As between the maker and payee, a note payable on demand is due as soon as it is executed. As between the maker and the indorsee, the latter is deemed to be the holder in due course if it has come into his hands for value in the ordinary course of business, within a reasonable time after its date. What is a reasonable time has never been fixed by definite rule, but has been held to be determinable by reference to the circumstances of each case. (Tomlinson Carriage Co. v. Kinsella, 31 Conn. 268; Pindar v. Barlow, 31 Vt. 529; Paine v. Central Vt.Ry. Co., 14 Fed. 269; Herrick v. Wolverton, 41 N. Y. 581, 1 Am. Rep. 461; Merrit v. Jackson, 181 Mass. 69, 62 N. E. 987; Wood’s Byles on Bills and Notes, p. 331.) Some of the courts, as an examination of the cases cited will disclose, hold that what is a reasonable time is *493a question of law for the court. But it is not necessary to examine the decided cases to ascertain the rules by which the rights of the parties here are to be determined. By the enactment of the Negotiable Instruments Law (Laws 1903, Chap. 121; Rev. Codes, secs. 5842-6037), the legislature intended to cover [1] the wholé subject of negotiable instruments and thus to set at rest questions touching the rights of the parties which had theretofore been, left to be determined by a critical examination of the prior decisions of the courts. (American Bank v. McComb, 105 Va. 473, 54 S. E. 14.) In so far as its provisions are clear and unambiguous, they must control.

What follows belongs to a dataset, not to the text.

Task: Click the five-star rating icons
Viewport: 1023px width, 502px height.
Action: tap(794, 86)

Considerable space is devoted in the brief of counsel for plaintiff to the question whether the note was negotiated within a reasonable time. So much as has been said on this subject is rather by way of digression. The pertinent inquiry presented upon this record is whether the plaintiff became a holder in due [2] course because the note was indorsed to it within a reasonable time, and whether under the facts admitted and proven it became the indorsee without notice. The provision of the statute pertinent here is the following:

“A holder in due course is a holder who has taken the instrument under the following conditions: 1. That it is complete and regular upon its face; 2. That he became the holder of it before it was overdue, and without notice that it had been previously dishonored, if such was the fact; 3. That he took it in good faith and for value; 4. That at the time it was negotiated to him he ■had no notice of any infirmity in the instrument or defect in the title of the person negotiating it.” (Rev. Codes, sec. 5900.)

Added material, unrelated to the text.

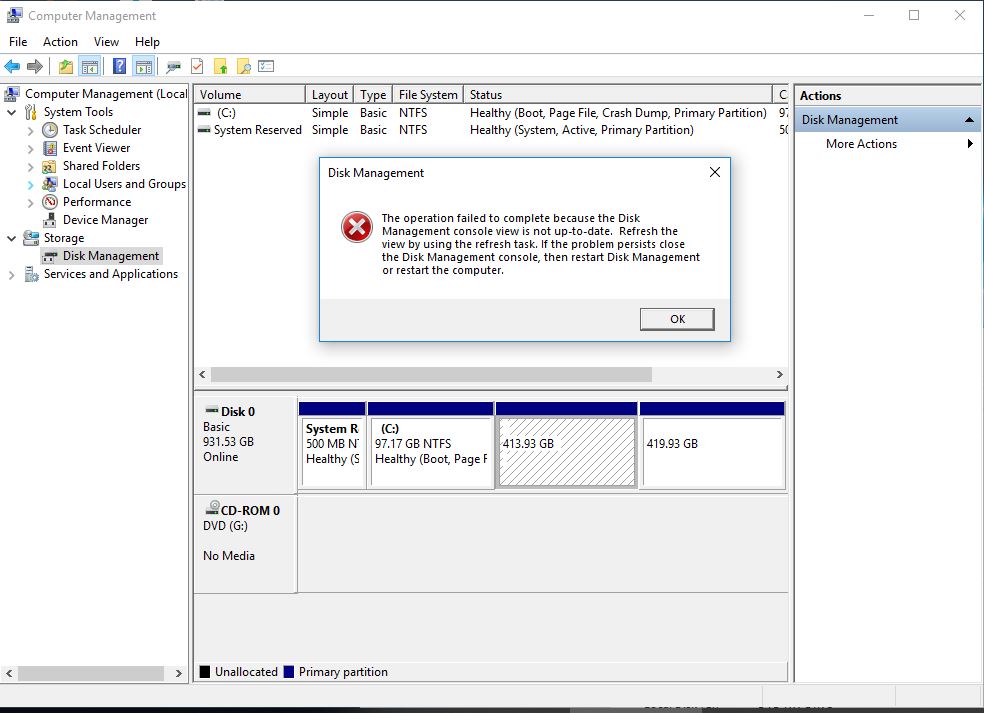
Task: Click the Performance icon in tree
Action: pyautogui.click(x=50, y=202)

The language of this section is free from ambiguity. Under it the holder is one in due course when it appears that all four conditions named are satisfied. Did the facts in evidence justify the court in holding that the plaintiff took the note before it was due and without notice that it had been previously dishonored? We think not. They made out a clear case of notice of dishonor. Though by express recital upon the face of the instrument the necessity for demand was waived, yet the payments indorsed upon it disclosed that the principal sum named had been nearly *494fully paid. This fact, it seems to us, must of itself be deemed sufficient, as a matter of law, to give notice to anyone dealing with it that the payee had already demanded payment, or in any event that the payee and’ the maker had regarded the obligation due long prior to that time. For part payment of the [3] principal stipulated for in a demand note is evidence of its dishonor. (McLean v. Bryer, 24 R. I. 599, 54 Atl. 373.) If other facts were needed in order to affect plaintiff with notice, the information conveyed to it, through its agent, that there was a dispute as to whether any balance remained unpaid, was amply sufficient. The defendant was entitled to prove payment to Mrs. Johnson, if he could do so. The ease should have been submitted to the jury upon the question of payment only.

The order is reversed, with directions to grant the defendant a new trial.

Reversed.

Mr. Justice Smith and Mr. Justice Holloway concur.